## Collected data
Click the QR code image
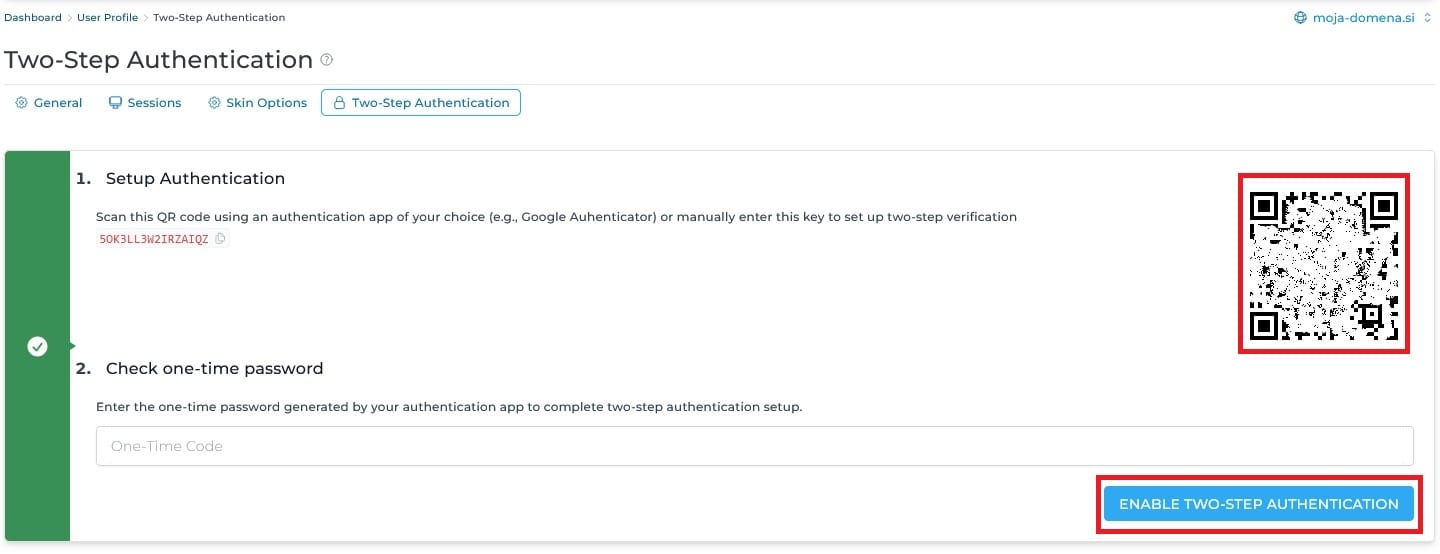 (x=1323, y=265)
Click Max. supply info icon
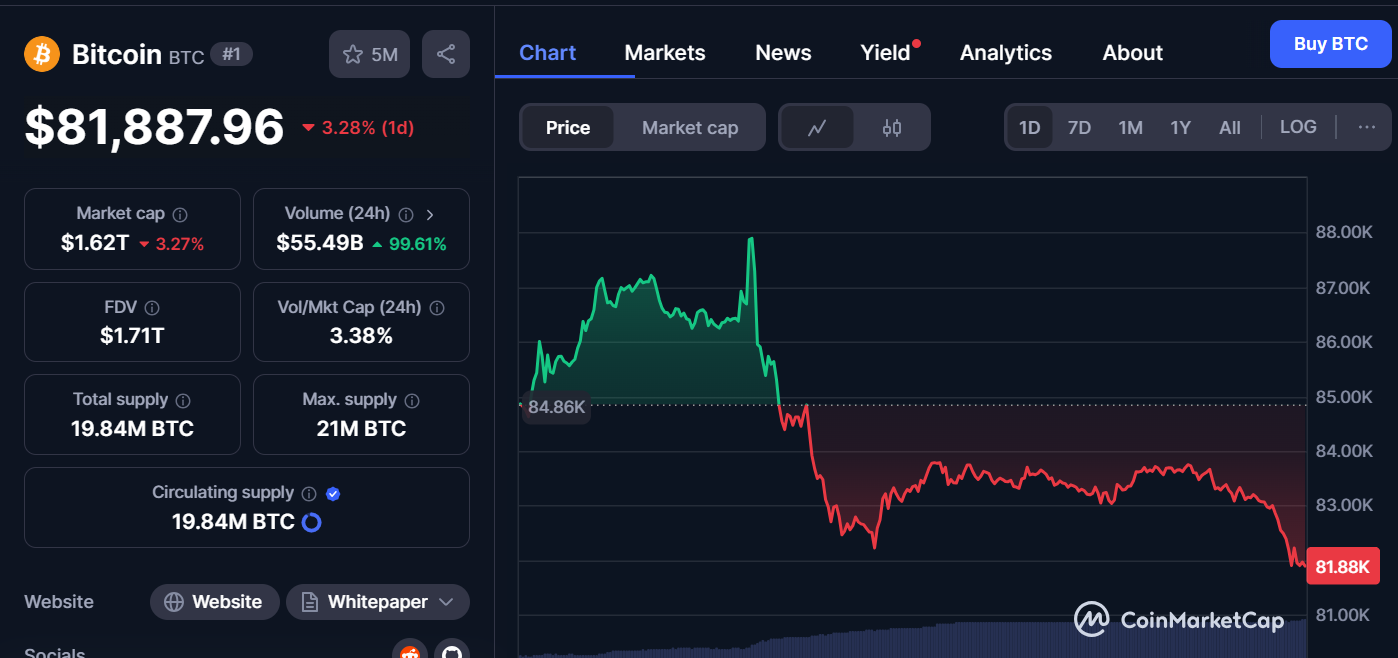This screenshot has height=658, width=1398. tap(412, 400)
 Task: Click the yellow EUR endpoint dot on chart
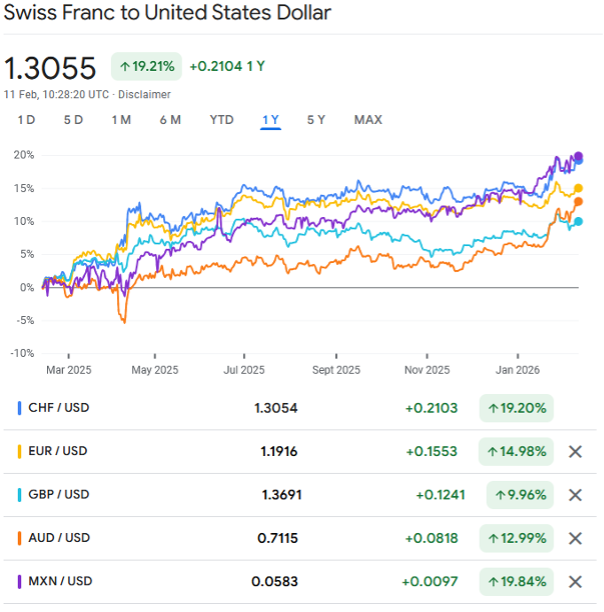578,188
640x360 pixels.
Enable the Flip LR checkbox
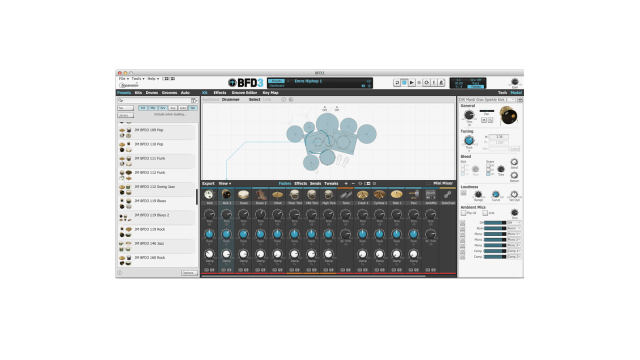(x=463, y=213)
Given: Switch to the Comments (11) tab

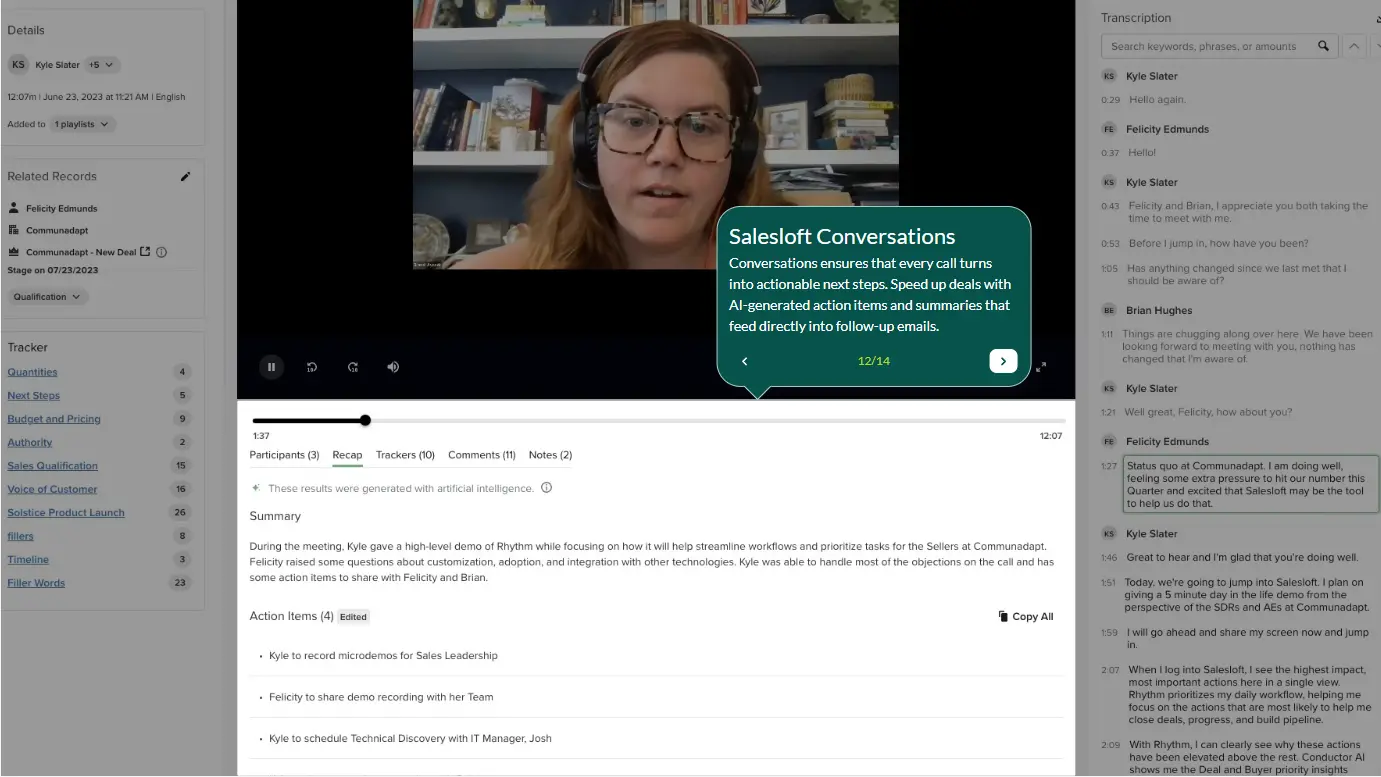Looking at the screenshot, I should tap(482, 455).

## Task instructions
Copy all of the records verbatim, omitting the pictures.

## Exercise response
Click the QR code image
 (x=1323, y=265)
Click Max. supply info icon
This screenshot has height=658, width=1398. tap(412, 400)
 Task: Click the yellow EUR endpoint dot on chart
578,188
640x360 pixels.
Enable the Flip LR checkbox
(x=463, y=213)
Given: Switch to the Comments (11) tab

Looking at the screenshot, I should tap(482, 455).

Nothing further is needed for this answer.